Yes, rent control was on the menu, but in name only. In reality, it’s not even a hypothetical possibility. At least not until 2020, when it may go before city voters as a ballot initiative. Landlords packed the council rooms as if their lives depended on it, showing up early and snagging all the seats. By the time the tenants showed, they had to stand in the overflow chambers. It made for some seriously awkward body English. What the tenant organizers like Frank Rodriguez with CAUSE — and no, I won’t explain the clunky name those letters stand for — want is a just-cause eviction ordinance. Translated, if tenants pay rent on time and don’t break the rules, they can’t be evicted. If they are — because the landlords want to “improve” their properties and charge much higher rents — then the tenants would be legally entitled to some form of relocation assistance. That already exists but in limited circumstances. Like, if a landlord converts a rental unit to a condo. Or tenants are forced to move out because the habitations are not safe. Or such improvements result in a net loss in the number of rental units. In those cases, tenants are eligible for up to $5,000 in relocation assistance. But those instances don’t cover the boiler-plate gentrification now heating up, in which relatively cheap rentals — affordable by neglect — are scraped to make way for new-and-improved units that are given all kinds of parking and density breaks by city hall for allegedly being “affordable by design,” code-speak for small. These units — generously promoted by city policy — target those making $87,000 or more a year. Lost in the stampede to build rental units are those in the middle, defined as $47,000 and up.

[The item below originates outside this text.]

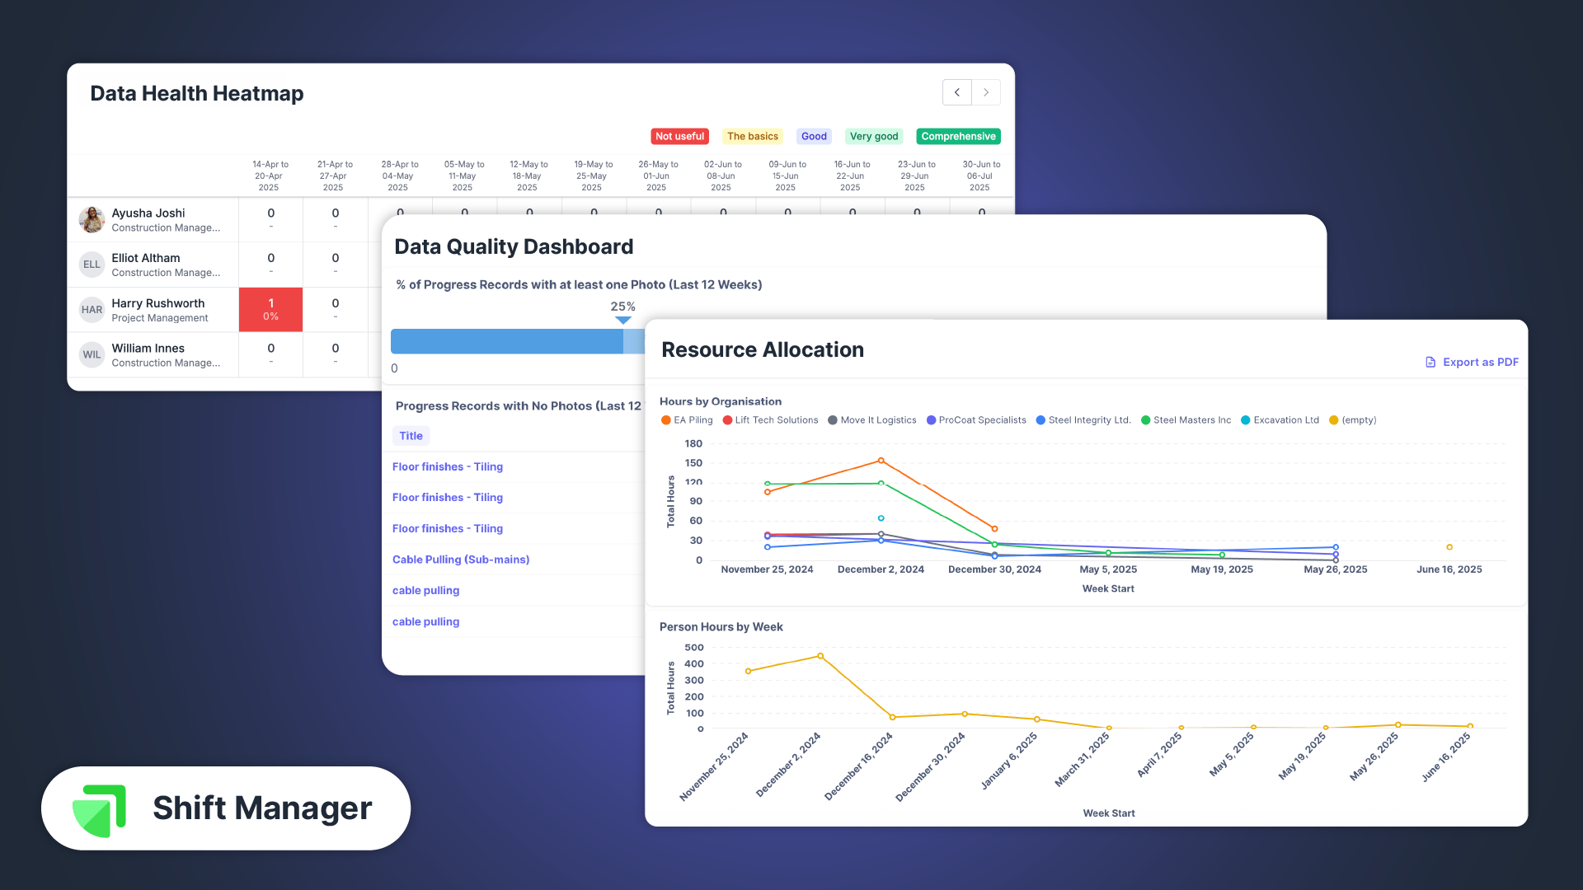Click Ayusha Joshi's profile photo

[92, 219]
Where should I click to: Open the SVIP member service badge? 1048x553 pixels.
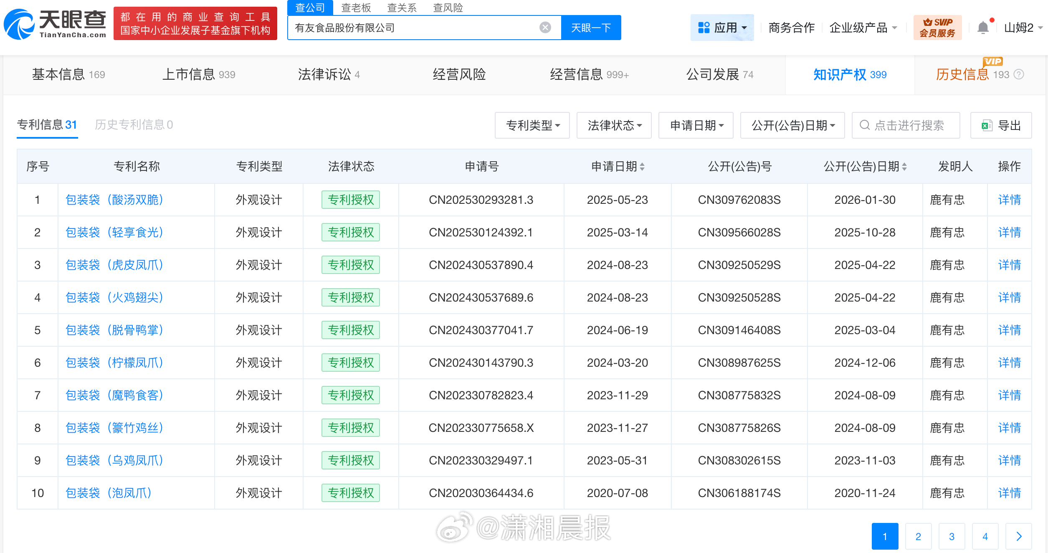click(x=937, y=28)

The council did as it always does. It created a task force that will study the issue to death. Stakeholders will be convened. Statistics will be generated and a report issued. The council also voted to put more oomph into rental mediation, Silvio Di Loreto’s baby. What that means exactly, no one really knows. But it sounds good. This course of action, by the way, is exactly what the council did the last time a just-cause eviction ordinance was voted down. That was in the 1980s. Hal Conklin, now running for mayor after a 22-year hiatus from City Hall, was the councilmember who cast the deciding vote. Even ardent supporters of rental mediation question how much more effective the program can be without more legislative teeth.
I have no idea what Silvio Di Loreto might have thought about all this. I know when he died, he was 91 years old. But I also know in his heart, he was always younger than 25.